Прежде всего крайне спорной и зыбкой представляется трактовка Ю. Лотманом пушкинских «Цыган». Автор связывает возникновение этой поэмы с тем, что «в Кишиневе, под влиянием декабристских друзей, Пушкин испытал серьезное воздействие идей просвещения, особенно в его радикально-демократическом (Руссо) варианте». Потому-то замысел поэмы строился на контрасте «естественной» жизни цыганского табора и «противоестественной» цивилизации». Этот замысел был якобы не романтическим, а просветительским. Однако затем начался идейный кризис Пушкина 1823 года, когда поэт, наблюдавший подавление революционного движения на Западе Священным союзом, пришел к настроениям разочарования. Только после этого закономерно возник пессимистический эпилог поэмы, завершенный словами: «И всюду страсти роковые, и от судеб защиты нет». «Охваченный раздумьями переходного периода, Пушкин склонен видеть трагическое несовершенство в самой природе человека», – пишет Ю. Лотман и приходит к мысли, что «лишь в момент идейного кризиса и сомнений в просветительских идеалах на поэму наслоились краски, внешне (?) напоминающие романтические». Отсюда следует совершенно парадоксальный вывод, что «преодоление романтизма» Пушкиным «произошло не в ходе работы над «Цыганами», а ранее» и что романтический период в творчестве Пушкина не был «глубоким».

Эта концепция не находит ни малейшего подтверждения в хронологии творчества Пушкина. У нас нет решительно никаких сведений о том, что замысел «Цыган» возник до кризиса, произошедшего в сознании Пушкина в 1823 году. Напротив, мы знаем, что Пушкин начал писать «Цыган» между 1 – 12 января 1824 года, причем именно в это время он составил план поэмы, заключающий все центральные моменты художественного повествования2. Замысел поэмы возник не до, а после того, как были написаны произведения Пушкина, отразившие его идейный кризис, – стихотворения «Демон» (октябрь-ноябрь 1823 года3) и «Свободы сеятель пустынный» (ранняя редакция стихотворения относится к июлю – октябрю 1823 года, а окончательная – к ноябрю 1823 года4).Таким образом, вся поэма, а не только ее финал и эпилог, была выражением идейного кризиса Пушкина. К тому же нельзя считать эпилог «Цыган» каким-то романтическим «привеском» к поэме. Строки «И всюду страсти роковые, и от судеб защиты нет» формулировали очень важную, глубоко романтическую тему южных поэм Пушкина, развернутую, например, в «Бахчисарайском фонтане» (вспомним Зарему с ее трагедией ревности, рожденную «для страсти» и говорящую с Марией «языком мучительных страстей»). Поэма «Цыганы» развивает ту же тему. Уже в начале повествования Пушкин, говоря об Алеко: «Но, боже! как играли страсти его послушною душой!» – предсказывает их дальнейшее губительное влияние на судьбу героя поэмы: «Давно ль, на долго ль усмирели? Они проснутся: погоди!» Тем самым оказываются вполне подготовленными и оправданными и сюжетная кульминация поэмы (Алеко убивает Земфиру из ревности), и ее заключительный вывод о «роковой» и всеобщей силе страстей. Страсти делают несчастными и ревнивца и убийцу Алеко, и погибающую из-за своей неожиданно пришедшей к ней любви Земфиру.

_____

__ЗАДАНИЯ__
1/ Перечислите все произведения Пушкина, названия которых приведены в тексте о поэме «Цыганы».
2/ Напишите продолжение текста о поэме «Цыганы», начиная сразу после его последнего предложения.

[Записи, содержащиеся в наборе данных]
_____

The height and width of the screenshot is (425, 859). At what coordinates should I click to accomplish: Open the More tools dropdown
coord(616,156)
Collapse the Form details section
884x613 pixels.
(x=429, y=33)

_____

__ОТВЕТЫ__
1/ «Цыганы», «Демон», «Свободы сеятель пустынный», «Бахчисарайский фонтан».

2/
Замысел «Цыган» и вся поэма в целом были, бесспорно, романтическими, хотя в нее и органически вошла просветительская тема свободных патриархальных нравов. Кроме того, нельзя не учитывать, что в поэме содержится не только известная идеализация этих нравов, но и, как писал Д. Благой, антируссоистская мысль о невозможности «для цивилизованного человека – типичного представителя молодого поколения начала XIX века – вернуться назад в природу» 5. Бросается также в глаза, что Ю. Лотман не учитывает главных стилевых черт поэмы (показательно, что, связывая поэму с философией Руссо, он вообще не упоминает имя Байрона – создателя жанра романтической поэмы). Ю. Лотман справедливо указывает на то, что в поэтике «Цыган» уже есть некоторые неромантические черты (в частности, «герой произведения не является alter ego самого автора»), но вопрос о стиле «Цыган» им почти не ставится. Между тем, несмотря на то, что поэма «Цыганы» – это шаг Пушкина к реализму, по своей поэтике она, в общем, осталась романтическим произведением.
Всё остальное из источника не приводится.